## ACTIVITY
Some entries follow. Reproduce exactly the lines starting at the one with "Sort by the" and stopping after the one with "Task: Open the style.css changed file".

## RAW DATA
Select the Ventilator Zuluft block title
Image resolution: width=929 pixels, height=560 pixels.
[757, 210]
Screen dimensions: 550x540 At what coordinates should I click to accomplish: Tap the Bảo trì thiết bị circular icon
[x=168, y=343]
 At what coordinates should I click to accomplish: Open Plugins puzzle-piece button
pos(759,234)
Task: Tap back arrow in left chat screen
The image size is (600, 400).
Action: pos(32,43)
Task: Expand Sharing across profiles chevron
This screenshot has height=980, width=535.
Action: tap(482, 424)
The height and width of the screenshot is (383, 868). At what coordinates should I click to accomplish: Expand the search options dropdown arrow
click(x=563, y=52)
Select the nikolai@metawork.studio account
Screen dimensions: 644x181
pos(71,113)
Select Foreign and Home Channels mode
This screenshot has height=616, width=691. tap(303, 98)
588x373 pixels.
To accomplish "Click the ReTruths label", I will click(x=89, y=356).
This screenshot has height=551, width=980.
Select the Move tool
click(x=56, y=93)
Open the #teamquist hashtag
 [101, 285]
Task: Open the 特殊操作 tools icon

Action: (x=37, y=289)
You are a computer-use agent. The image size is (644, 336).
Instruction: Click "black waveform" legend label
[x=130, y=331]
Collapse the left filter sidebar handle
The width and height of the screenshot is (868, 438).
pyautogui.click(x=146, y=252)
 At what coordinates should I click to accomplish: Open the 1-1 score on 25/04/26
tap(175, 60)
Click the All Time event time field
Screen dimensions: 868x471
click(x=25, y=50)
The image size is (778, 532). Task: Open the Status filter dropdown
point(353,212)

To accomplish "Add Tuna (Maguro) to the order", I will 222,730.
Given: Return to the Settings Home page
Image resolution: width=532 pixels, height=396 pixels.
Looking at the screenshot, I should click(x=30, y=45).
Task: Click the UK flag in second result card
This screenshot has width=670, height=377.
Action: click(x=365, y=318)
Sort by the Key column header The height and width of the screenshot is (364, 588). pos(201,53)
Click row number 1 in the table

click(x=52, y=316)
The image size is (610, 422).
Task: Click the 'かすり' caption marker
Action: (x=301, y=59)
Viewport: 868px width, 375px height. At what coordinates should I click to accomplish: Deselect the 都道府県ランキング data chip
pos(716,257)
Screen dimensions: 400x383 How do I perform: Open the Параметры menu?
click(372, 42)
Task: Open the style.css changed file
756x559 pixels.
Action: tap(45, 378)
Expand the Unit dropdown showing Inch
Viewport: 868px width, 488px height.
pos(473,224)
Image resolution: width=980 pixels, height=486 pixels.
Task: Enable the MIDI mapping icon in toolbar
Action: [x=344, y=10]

## ANSWER FOR THE TASK
Sort by the Key column header The height and width of the screenshot is (364, 588). pos(201,53)
Click row number 1 in the table

click(x=52, y=316)
The image size is (610, 422).
Task: Click the 'かすり' caption marker
Action: (x=301, y=59)
Viewport: 868px width, 375px height. At what coordinates should I click to accomplish: Deselect the 都道府県ランキング data chip
pos(716,257)
Screen dimensions: 400x383 How do I perform: Open the Параметры menu?
click(372, 42)
Task: Open the style.css changed file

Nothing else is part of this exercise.